New research by Tenable®, the Exposure Management company, revealed 2.29 billion records were exposed worldwide in 2022, as calculated by Tenable’s Security Response Team’s analysis of 1,335 breach data incidents publicly disclosed between November 2021 and October 2022. Of the 1,335 breaches analysed globally, 143 breaches occurred in Asia Pacific and Japan, resulting in a whopping 68% of total records exposed globally. India accounted for 20% of the total records exposed. In comparison, organisations in North America, Europe, the Middle East, and Africa accounted for a combined 31% of records exposed.
This analysis is detailed in the Tenable 2022 Threat Landscape Report, published today, which categorises important vulnerability data and analyses attacker behaviour to help organisations inform their security programs and prioritise security efforts to focus on areas of greatest risk and disrupt attack paths, ultimately reducing exposure to cyber incidents.
Perhaps most alarming for organisations were known vulnerabilities, in some cases dating back to 2017, still being exploited by attackers. The findings show threat actors continue to find success with known and proven exploitable vulnerabilities that organisations have failed to patch or remediate successfully. Organisations that failed to apply vendor patches for these vulnerabilities were at increased risk of attacks throughout 2022.
The top exploited vulnerabilities within this group include several high-severity flaws in Microsoft Exchange and virtual private network solutions from Fortinet, Citrix and Pulse Secure. For the other four most commonly exploited vulnerabilities – including Log4Shell; Follina; an Atlassian Confluence Server and Data Center flaw; and ProxyShell – patches and mitigations were highly publicised and readily available.
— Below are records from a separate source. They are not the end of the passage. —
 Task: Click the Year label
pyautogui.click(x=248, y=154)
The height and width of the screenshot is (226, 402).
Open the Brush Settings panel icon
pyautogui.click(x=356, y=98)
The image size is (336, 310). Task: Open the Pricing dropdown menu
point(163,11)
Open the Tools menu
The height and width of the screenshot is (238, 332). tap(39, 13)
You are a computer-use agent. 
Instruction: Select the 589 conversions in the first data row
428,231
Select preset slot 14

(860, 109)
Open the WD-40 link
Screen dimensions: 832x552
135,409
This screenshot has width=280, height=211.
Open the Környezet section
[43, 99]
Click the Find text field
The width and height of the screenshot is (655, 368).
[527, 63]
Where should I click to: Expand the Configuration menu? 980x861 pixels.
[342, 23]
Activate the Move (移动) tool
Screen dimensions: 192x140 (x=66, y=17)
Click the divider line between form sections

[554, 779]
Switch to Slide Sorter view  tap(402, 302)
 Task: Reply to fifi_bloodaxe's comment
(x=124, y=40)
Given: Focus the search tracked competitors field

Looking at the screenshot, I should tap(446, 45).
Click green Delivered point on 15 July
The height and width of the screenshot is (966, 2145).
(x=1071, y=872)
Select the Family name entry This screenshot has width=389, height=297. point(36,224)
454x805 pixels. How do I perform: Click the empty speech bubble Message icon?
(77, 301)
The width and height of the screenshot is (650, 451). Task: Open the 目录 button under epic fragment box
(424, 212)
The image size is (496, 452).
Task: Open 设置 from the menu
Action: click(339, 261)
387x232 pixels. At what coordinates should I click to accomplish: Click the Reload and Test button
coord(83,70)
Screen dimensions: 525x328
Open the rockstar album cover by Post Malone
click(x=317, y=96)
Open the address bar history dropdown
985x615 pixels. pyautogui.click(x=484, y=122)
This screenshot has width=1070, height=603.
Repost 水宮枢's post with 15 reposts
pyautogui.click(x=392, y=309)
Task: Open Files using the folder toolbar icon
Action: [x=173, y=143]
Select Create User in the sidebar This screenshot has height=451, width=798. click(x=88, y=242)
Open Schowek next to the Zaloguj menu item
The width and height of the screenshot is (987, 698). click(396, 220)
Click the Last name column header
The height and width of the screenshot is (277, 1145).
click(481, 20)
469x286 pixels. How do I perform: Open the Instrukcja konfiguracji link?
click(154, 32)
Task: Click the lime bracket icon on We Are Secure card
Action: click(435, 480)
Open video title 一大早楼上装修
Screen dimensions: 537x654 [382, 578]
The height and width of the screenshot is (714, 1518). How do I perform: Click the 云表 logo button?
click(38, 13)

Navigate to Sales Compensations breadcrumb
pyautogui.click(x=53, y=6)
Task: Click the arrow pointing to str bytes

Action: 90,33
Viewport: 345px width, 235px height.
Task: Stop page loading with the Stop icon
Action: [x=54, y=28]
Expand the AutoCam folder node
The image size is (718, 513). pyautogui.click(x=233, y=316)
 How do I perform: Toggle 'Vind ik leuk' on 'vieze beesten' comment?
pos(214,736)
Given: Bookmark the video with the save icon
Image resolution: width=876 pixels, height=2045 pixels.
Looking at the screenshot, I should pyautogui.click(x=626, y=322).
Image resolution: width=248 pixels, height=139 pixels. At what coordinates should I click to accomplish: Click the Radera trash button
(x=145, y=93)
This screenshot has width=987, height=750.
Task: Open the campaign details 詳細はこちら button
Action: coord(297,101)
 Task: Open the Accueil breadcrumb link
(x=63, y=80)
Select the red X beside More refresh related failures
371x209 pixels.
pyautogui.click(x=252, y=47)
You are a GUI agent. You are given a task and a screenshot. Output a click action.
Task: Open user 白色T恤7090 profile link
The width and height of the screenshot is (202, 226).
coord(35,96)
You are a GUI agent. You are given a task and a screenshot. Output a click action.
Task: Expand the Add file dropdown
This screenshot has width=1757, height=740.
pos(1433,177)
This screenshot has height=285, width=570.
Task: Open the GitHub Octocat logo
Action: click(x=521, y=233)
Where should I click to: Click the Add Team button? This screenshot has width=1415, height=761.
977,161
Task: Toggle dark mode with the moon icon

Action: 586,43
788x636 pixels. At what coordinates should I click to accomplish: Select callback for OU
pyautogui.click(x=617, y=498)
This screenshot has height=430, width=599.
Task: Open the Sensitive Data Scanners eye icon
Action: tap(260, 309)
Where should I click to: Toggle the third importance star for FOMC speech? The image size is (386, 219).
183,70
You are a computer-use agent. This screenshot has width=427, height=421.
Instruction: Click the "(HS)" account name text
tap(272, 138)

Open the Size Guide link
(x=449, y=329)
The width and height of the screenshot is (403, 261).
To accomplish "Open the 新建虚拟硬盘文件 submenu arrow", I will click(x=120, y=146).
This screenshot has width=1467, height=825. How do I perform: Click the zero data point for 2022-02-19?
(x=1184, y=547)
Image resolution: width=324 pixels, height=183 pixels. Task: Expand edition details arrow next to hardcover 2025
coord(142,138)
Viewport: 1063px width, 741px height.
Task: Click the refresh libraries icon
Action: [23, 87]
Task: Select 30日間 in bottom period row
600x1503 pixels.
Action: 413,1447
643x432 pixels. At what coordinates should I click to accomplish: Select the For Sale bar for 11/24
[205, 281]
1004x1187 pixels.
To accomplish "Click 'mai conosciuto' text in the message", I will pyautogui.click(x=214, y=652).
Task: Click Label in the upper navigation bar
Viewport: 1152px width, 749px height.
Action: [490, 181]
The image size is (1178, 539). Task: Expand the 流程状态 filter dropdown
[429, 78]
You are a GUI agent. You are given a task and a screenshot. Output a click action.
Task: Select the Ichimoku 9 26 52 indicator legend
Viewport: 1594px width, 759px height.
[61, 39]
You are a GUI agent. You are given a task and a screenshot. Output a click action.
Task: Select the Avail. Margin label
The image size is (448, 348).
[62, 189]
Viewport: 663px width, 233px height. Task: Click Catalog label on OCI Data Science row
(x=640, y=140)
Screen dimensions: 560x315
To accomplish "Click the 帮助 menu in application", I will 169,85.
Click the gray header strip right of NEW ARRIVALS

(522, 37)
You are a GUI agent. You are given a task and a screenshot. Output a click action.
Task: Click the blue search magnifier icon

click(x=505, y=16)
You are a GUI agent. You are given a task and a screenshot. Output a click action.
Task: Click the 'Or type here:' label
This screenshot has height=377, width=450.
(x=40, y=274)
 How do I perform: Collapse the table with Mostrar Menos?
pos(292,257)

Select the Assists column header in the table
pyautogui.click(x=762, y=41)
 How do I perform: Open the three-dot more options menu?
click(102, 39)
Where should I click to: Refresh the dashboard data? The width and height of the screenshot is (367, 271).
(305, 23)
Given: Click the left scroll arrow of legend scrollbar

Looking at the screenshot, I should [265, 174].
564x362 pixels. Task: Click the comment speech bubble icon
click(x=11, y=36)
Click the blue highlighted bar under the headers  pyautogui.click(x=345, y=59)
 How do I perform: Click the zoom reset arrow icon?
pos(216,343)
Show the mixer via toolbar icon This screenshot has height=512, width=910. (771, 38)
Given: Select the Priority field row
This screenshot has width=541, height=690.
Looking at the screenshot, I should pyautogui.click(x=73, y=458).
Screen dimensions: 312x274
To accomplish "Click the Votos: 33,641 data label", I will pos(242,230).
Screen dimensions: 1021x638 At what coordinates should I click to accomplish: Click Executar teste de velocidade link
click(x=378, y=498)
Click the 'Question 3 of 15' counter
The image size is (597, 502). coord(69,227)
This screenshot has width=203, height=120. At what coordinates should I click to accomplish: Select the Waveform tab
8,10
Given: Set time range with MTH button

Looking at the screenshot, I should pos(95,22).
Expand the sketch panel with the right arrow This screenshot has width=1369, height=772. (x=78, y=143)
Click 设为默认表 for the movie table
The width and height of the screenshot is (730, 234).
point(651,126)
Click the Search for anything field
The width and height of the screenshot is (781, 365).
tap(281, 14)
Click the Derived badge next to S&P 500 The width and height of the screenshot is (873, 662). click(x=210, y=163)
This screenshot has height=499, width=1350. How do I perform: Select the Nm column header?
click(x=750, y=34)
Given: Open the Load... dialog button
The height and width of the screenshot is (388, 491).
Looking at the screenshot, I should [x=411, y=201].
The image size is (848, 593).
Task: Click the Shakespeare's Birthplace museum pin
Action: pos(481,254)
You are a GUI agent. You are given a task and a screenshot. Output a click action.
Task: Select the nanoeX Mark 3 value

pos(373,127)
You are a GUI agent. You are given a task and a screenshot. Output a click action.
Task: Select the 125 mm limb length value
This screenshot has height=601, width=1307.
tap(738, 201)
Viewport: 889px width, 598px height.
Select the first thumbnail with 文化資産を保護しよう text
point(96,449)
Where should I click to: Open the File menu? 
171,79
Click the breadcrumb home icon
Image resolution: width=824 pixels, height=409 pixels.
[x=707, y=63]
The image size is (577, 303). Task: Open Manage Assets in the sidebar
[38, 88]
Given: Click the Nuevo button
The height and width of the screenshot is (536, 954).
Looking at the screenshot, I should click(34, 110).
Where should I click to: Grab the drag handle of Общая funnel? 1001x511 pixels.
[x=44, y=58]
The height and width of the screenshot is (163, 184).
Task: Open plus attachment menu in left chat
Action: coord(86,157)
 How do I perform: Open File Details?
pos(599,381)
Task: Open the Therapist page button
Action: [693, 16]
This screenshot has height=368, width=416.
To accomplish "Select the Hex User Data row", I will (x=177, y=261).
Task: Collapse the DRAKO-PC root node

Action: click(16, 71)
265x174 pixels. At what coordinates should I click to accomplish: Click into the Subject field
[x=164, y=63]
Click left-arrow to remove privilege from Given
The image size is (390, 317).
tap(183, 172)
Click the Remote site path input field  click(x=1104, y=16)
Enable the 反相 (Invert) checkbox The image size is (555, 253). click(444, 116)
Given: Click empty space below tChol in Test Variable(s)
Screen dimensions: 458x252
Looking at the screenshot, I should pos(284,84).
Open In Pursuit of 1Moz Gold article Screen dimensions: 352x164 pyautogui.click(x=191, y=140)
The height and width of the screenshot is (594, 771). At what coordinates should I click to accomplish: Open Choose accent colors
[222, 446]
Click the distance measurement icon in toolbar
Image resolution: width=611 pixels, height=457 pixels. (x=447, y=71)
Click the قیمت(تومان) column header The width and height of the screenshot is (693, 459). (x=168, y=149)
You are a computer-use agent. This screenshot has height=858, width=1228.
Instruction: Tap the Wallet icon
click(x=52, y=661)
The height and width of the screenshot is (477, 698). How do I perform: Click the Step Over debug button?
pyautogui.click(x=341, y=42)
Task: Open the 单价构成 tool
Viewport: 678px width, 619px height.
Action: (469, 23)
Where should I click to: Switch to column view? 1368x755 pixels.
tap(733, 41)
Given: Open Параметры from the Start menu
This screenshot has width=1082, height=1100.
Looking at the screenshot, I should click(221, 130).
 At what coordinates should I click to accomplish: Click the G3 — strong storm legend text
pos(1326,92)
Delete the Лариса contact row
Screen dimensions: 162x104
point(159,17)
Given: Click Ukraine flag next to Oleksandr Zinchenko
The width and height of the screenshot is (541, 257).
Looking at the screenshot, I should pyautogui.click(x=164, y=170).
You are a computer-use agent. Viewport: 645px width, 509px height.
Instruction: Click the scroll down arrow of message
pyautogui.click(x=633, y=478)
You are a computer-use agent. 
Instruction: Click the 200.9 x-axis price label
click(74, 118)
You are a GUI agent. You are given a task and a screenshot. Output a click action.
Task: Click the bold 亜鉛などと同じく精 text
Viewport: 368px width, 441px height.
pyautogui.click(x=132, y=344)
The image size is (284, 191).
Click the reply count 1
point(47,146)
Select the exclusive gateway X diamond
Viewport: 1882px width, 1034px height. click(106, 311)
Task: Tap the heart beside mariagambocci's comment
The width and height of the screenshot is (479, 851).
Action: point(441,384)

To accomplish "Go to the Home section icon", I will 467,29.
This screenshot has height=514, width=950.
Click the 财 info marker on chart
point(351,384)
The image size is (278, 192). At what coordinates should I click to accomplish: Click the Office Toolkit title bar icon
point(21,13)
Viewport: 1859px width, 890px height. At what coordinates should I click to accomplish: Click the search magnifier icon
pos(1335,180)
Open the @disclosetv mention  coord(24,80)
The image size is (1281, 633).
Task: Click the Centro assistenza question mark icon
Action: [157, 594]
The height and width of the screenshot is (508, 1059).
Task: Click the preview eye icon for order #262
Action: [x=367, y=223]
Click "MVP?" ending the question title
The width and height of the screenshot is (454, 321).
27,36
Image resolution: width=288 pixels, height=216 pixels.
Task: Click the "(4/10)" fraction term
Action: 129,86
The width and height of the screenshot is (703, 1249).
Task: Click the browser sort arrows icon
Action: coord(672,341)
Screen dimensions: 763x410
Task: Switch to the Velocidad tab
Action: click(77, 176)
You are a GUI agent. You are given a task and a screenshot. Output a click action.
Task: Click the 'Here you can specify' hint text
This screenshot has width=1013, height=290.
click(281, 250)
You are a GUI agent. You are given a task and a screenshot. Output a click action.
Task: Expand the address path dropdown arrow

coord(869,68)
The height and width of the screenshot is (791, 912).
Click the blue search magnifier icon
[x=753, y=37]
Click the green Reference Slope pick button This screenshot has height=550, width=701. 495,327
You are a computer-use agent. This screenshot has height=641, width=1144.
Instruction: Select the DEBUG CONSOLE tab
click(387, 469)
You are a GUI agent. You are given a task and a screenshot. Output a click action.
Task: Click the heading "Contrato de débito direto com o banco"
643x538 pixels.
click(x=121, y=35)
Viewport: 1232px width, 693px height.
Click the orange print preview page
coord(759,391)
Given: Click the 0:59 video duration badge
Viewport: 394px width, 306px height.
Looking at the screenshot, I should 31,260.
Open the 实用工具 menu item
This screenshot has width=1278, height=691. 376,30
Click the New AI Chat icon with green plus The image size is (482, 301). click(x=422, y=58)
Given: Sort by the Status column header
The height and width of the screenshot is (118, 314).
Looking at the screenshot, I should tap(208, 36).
To further illustrate this issue of known vulnerabilities being the biggest problem in the industry, CVE-2021-21974 was recently in the news when a two-year-old vulnerability in VMware’s ESXi servers was being widely exploited by ransomware groups. Tenable’s global telemetry found that (among those who scanned for the vulnerability in February 2023) as of February 13, only 34% of organisations had remediated this specific threat prior to wide reporting of these attacks. Once it got enough attention, remediation jumped to 87% just 10 days later on February 23. As of today, 13% of organisations remain vulnerable.
“Threat actors continue to find success with known and proven exploitable vulnerabilities that organisations have failed to patch or remediate successfully,” said Satnam Narang, senior staff research engineer at Tenable. “We issued this same warning in 2020 and in 2021. Yet, two years later, such flaws remain one of the biggest risks in the vulnerability landscape. Unpatched vulnerabilities provide attackers with the most cost-effective and straightforward way to gain initial access into or elevate privileges within organisations. Don’t wait.”
Report insights from India and APAC include:
- In the APAC region, 29% of the breaches were a result of ransomware attacks. This was followed by attacks that weren’t categorised (28%), phishing/email compromise (9%), unsecured databases (8%) and exploitation of known and existing vulnerabilities (6%).
- In India, 33% of the attackers were a result of ransomware, while 17% of cyberattacks were due to unsecured databases.
- The arts, entertainment and recreation sectors witnessed the highest number of attacks in APAC at 11%, followed by retail (10%), public administration (10%) and healthcare (9%) sectors.
- Healthcare (11%) and retail (11%) sectors were the most targeted sectors in India followed by financial services (6%), education (6%), professional and technical Services (6%) and public administration (6%).